As you can see, we have not even considered saving for intermediate needs like auto replacement, home maintenance or saving for longer-term goals such as retirement, or perhaps education for children.  Retirement savings alone should be at least 10% of gross income, and perhaps much more for many families who started late, or suffered serious stock market declines over the past two years.  The bottom line is that such a high level of mortgage debt is clearly not feasible for many families.  Many consumers are compensating for the shortfall by taking on increasing levels of consumer debt (credit cards, home equity loans, and personal loans.

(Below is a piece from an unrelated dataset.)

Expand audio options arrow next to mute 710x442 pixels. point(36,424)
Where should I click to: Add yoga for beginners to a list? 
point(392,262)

A healthier financial model is to start with gross income at 100% and deduct perhaps 35% (or your specific percentage) for payroll taxes and deductions. Next, deduct an appropriate percentage for long-term and intermediate term savings goals.  This follows the rule of “pay yourself first”.  Then structure your ideal mortgage payment to provide a comfortable monthly payment while still having room for adequate lifestyle expenses.  This ultimately will point you toward a policy of living comfortably below your means and while building your nest egg toward the long-term goal of financial independence.

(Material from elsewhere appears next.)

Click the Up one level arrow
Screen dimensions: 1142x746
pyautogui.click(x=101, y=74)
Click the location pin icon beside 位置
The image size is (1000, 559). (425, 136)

There are a few exceptions that should be considered.  If household income can be expected to grow at a steady pace, higher levels of debt can be manageable and you can “grow into” a comfortable mortgage payment.  Another exception might be if both spouses have stable jobs and can independently support the family on a single income.

These comments are designed to be a wake-up call for many families.  They will also make you think twice about common rules of thumb like these:

–       Borrow as much as you can and invest the difference.

–       Buy as much house as you can afford so that you can have the largest income tax deduction for mortgage interest expense.  (You still are much better off in the long run not paying the interest to begin with!)

–       Consider the lower interest rates available on adjustable mortgages (ARM’s).  While certainly attractive today, your payments will increase when the economy eventually begins to recover and interest rates start to increase.  An adjustable mortgage may be the best option, however, if you plan to stay in your home for a relatively short period of time.

On a final note, no one knows when the housing market bubble could burst.  If you borrowed the maximum, and this situation occurs, you could find your house “underwater” where you owe more than the value of your home.  This in fact happened in the rust belt, in Texas, and in California in the past 20 years as the local economies fell upon hard times and the real estate market collapsed.  Many people defaulted on their loans, lost their homes, and were forced to simply walk away.